Sunday, March 19, 2000

Democrat takes on GOP stronghold


Statehouse race poses uphill fight

BY KEVIN ALDRIDGE
The Cincinnati Enquirer

        MASON — It's easy to be skeptical about Rick Inskeep's chances of beating Republican Tom Raga for Ohio's 2nd House District seat in November.

        After all, Mr. Inskeep is a Democrat in a county that is largely Republican and where no Democrats hold office.

        Mr. Raga, a Deerfield Township trustee, spent an estimated $50,000 to fight off two well-known opponents and gain the GOP's nomination for state representative in this month's primary election. Mr. Inskeep spent $107 and ran unopposed.

        In Warren County, the Republican primary election has traditionally decided the next round of elected officials.
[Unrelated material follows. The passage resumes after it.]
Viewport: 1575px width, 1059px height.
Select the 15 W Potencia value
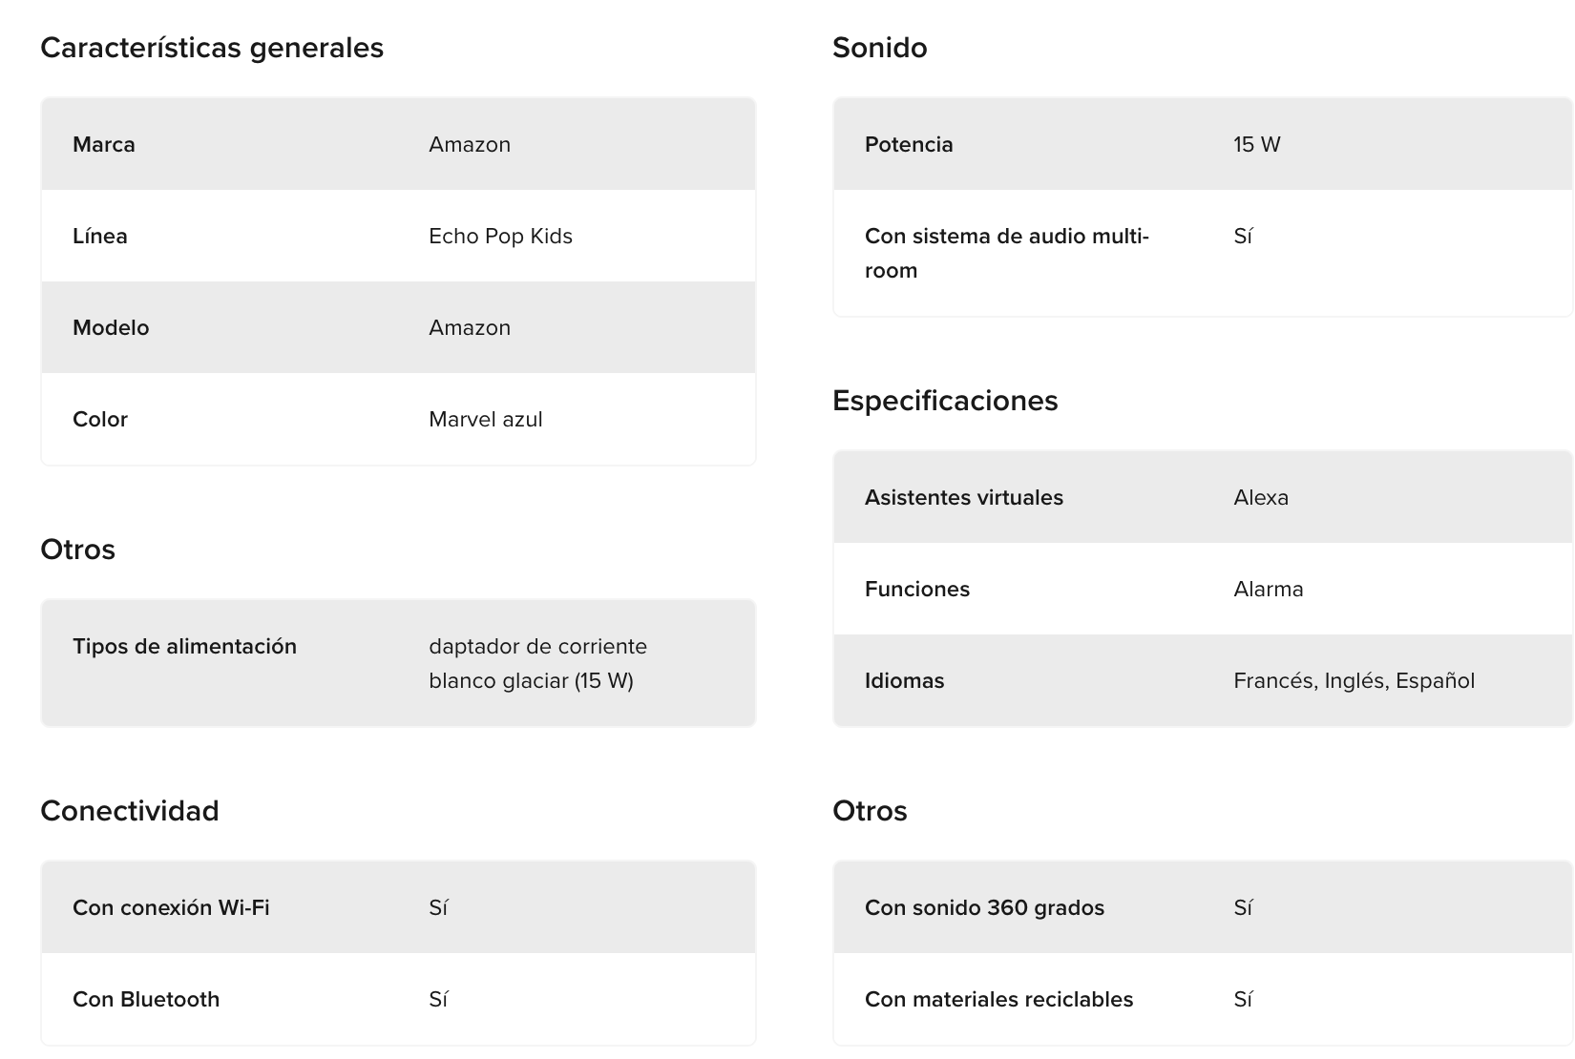coord(1256,144)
With Democratic voters scarce — fewer than 6,000 registered— the GOP has controlled politics in Warren County for decades.

        Mr. Inskeep said he is not worried about being overwhelmed by the sheer numbers of the Republican party, which boasts more than 20,000 registered voters. He said ultimately the election will be decided by the county's 60,000-plus nonpartisan voters.
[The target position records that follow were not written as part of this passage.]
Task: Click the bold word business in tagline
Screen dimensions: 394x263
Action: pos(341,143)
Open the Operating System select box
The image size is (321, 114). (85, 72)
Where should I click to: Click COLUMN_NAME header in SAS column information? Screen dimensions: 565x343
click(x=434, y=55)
        “I'll put it to you this way: My odds are 50-50,” said Mr. Inskeep, 42, a Mason resident and community activist who has run unsuccessfully for Mason City Council and Ohio's 7th District Senate seat..

        Mr. Inskeep and Mr. Raga are running to succeed state Rep. George Terwilleger, R-Hamilton Township, who cannot run because of term limits.

        “If a candidate has an "R,' it doesn't matter if he's breathing,” Earl Sizemore, Warren County's Democratic Party chairman, said in a January interview with the Enquirer. “I won't say anything's impossible, but it would be hard” to win a race.

        Mr. Raga, 34, who won handily over Mason Councilwoman Betty Davis and Clearcreek Township Trustee Ed Wade March 7, refused to buy into the notion that this will be a less stressful election than the primary.

        “I'm going to run a full-out campaign,” said Mr. Raga.

        “It would be easy to sit back and not campaign because of the strength of the party, but that's not my style,” he said.

        Mr. Inskeep said he won't deviate from his campaign strategy, either.

        “I'm not looking at beating Tom Raga,” said Mr. Inskeep. “I'm looking at putting the issues out on the table that I think are important.”